**Exercise objective**
Begin at the line below that has "Justice (352, 2540)" and stop after the line that has "[Talent Arabia on LinkedIn] (1101, 1380)". Please restate only those lines, word for word.

───── Data section

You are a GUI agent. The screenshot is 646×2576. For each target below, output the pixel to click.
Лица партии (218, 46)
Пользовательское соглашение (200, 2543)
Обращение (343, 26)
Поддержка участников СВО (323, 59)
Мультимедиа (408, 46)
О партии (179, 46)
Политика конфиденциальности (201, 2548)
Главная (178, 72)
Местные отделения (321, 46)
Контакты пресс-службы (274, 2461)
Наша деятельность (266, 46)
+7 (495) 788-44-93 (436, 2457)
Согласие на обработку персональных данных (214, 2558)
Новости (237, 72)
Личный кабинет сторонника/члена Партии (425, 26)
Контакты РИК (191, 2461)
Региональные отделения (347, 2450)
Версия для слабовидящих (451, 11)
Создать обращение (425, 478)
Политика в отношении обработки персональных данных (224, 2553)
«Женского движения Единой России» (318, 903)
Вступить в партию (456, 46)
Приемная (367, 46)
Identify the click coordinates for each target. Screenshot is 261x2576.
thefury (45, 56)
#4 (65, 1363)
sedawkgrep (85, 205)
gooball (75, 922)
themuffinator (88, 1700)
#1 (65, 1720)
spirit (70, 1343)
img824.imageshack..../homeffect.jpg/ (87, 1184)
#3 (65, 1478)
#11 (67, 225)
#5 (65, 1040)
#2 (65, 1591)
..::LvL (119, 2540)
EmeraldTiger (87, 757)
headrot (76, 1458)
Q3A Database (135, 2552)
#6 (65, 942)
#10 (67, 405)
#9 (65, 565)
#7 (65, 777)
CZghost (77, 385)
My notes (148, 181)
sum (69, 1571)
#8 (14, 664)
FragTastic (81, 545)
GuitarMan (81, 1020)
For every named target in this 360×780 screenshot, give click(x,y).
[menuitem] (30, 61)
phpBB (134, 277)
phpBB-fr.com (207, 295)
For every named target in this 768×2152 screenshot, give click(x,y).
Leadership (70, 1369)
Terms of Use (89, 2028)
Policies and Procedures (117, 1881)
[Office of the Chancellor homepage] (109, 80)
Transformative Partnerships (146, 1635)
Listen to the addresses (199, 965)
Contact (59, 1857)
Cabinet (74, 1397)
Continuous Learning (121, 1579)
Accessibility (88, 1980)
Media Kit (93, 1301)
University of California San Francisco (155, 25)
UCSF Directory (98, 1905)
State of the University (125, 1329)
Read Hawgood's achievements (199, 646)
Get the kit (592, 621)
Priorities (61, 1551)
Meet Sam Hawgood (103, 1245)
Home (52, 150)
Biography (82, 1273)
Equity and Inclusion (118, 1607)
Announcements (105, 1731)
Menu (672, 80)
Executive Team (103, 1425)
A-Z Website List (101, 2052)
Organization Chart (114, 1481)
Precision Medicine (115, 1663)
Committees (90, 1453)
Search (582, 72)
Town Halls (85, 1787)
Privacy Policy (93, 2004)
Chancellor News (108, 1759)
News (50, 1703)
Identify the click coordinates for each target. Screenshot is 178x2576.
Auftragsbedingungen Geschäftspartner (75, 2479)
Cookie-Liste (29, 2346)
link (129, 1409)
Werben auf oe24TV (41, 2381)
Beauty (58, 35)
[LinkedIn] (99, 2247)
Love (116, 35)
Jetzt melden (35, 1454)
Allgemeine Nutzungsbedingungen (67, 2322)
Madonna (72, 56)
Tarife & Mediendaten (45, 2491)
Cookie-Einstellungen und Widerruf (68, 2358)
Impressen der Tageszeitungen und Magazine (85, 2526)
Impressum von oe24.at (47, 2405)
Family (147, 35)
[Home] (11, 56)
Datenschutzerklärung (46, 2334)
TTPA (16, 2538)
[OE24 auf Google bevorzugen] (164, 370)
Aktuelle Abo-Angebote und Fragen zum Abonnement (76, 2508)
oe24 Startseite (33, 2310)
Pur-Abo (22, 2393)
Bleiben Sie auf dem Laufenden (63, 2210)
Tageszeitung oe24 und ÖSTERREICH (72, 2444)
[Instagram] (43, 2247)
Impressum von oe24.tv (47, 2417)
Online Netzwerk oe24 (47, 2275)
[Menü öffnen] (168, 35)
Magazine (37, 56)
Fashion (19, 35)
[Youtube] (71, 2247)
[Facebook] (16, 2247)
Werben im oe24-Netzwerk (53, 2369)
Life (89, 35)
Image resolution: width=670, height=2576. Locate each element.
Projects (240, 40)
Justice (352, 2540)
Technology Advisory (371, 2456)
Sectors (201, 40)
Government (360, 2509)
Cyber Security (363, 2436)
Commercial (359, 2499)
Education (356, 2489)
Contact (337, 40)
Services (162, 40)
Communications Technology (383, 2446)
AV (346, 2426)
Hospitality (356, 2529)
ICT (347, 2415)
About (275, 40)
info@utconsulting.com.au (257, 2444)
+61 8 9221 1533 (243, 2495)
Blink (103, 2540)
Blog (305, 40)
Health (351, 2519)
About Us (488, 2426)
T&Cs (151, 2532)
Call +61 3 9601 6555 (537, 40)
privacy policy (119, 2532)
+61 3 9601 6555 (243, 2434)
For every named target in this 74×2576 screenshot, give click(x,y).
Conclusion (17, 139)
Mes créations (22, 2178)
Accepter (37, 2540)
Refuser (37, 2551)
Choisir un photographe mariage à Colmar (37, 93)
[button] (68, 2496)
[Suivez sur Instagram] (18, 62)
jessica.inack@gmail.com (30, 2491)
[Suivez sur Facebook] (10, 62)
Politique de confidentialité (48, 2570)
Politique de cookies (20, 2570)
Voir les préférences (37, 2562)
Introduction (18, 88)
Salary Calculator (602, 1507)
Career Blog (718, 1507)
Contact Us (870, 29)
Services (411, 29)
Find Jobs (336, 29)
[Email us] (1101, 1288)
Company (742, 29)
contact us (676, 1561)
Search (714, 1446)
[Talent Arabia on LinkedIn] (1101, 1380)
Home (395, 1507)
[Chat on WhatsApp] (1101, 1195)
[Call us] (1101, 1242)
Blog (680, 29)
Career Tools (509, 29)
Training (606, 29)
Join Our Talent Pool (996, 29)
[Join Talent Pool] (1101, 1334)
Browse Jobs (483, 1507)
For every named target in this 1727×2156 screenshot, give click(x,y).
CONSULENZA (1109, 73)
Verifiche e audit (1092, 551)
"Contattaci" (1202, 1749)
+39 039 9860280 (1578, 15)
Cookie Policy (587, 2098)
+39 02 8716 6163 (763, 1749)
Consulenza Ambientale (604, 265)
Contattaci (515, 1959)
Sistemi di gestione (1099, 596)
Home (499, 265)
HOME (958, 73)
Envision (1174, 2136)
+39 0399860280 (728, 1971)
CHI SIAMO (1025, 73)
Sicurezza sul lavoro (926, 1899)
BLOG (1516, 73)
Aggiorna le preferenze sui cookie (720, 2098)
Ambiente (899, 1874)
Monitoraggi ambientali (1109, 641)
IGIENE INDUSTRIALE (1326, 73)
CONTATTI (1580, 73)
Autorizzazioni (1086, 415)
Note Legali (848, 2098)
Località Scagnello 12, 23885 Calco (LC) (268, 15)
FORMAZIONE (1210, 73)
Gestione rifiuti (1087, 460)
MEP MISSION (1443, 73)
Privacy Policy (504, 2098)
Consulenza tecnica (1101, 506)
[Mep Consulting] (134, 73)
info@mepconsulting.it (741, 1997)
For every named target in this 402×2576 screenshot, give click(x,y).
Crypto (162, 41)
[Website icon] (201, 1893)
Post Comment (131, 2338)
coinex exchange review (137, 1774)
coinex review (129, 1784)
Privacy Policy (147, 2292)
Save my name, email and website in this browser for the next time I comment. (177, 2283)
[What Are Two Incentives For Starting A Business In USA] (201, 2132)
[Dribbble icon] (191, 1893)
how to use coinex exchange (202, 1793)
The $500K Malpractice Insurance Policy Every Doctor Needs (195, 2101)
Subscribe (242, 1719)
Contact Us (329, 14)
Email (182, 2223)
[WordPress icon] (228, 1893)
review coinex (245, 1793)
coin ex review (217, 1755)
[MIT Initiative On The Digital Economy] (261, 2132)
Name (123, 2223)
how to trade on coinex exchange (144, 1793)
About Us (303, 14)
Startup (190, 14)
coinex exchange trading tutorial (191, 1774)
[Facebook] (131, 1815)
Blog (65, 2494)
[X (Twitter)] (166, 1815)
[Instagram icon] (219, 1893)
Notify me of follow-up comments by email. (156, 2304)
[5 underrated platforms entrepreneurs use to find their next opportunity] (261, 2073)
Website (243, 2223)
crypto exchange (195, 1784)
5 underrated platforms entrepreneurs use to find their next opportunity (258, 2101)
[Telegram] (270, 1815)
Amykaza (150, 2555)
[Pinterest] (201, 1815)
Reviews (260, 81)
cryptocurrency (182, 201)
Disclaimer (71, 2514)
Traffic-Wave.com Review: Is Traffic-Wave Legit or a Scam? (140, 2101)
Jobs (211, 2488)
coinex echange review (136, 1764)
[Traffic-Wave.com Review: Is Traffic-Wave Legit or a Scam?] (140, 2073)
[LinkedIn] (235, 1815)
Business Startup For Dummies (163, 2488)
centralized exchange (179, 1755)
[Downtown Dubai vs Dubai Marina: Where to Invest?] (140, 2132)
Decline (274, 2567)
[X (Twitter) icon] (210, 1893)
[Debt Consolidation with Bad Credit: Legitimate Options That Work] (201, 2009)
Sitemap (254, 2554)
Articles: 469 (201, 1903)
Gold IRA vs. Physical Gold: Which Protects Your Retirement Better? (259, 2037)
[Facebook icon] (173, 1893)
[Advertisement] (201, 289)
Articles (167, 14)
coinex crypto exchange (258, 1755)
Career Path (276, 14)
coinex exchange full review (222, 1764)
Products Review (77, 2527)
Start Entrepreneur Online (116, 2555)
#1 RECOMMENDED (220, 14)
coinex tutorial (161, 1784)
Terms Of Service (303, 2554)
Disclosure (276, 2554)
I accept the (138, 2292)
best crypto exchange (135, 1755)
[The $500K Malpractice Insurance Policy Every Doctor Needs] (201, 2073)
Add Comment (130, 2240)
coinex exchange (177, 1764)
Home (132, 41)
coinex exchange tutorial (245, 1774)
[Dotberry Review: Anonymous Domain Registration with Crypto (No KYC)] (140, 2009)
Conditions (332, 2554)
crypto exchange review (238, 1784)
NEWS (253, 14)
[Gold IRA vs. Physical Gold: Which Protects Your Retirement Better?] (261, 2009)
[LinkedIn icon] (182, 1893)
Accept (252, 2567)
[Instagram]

──────────

**Your response**
Justice (352, 2540)
Technology Advisory (371, 2456)
Sectors (201, 40)
Government (360, 2509)
Cyber Security (363, 2436)
Commercial (359, 2499)
Education (356, 2489)
Contact (337, 40)
Services (162, 40)
Communications Technology (383, 2446)
AV (346, 2426)
Hospitality (356, 2529)
ICT (347, 2415)
About (275, 40)
info@utconsulting.com.au (257, 2444)
+61 8 9221 1533 (243, 2495)
Blink (103, 2540)
Blog (305, 40)
Health (351, 2519)
About Us (488, 2426)
T&Cs (151, 2532)
Call +61 3 9601 6555 (537, 40)
privacy policy (119, 2532)
+61 3 9601 6555 (243, 2434)
For every named target in this 74×2576 screenshot, give click(x,y).
Conclusion (17, 139)
Mes créations (22, 2178)
Accepter (37, 2540)
Refuser (37, 2551)
Choisir un photographe mariage à Colmar (37, 93)
[button] (68, 2496)
[Suivez sur Instagram] (18, 62)
jessica.inack@gmail.com (30, 2491)
[Suivez sur Facebook] (10, 62)
Politique de confidentialité (48, 2570)
Politique de cookies (20, 2570)
Voir les préférences (37, 2562)
Introduction (18, 88)
Salary Calculator (602, 1507)
Career Blog (718, 1507)
Contact Us (870, 29)
Services (411, 29)
Find Jobs (336, 29)
[Email us] (1101, 1288)
Company (742, 29)
contact us (676, 1561)
Search (714, 1446)
[Talent Arabia on LinkedIn] (1101, 1380)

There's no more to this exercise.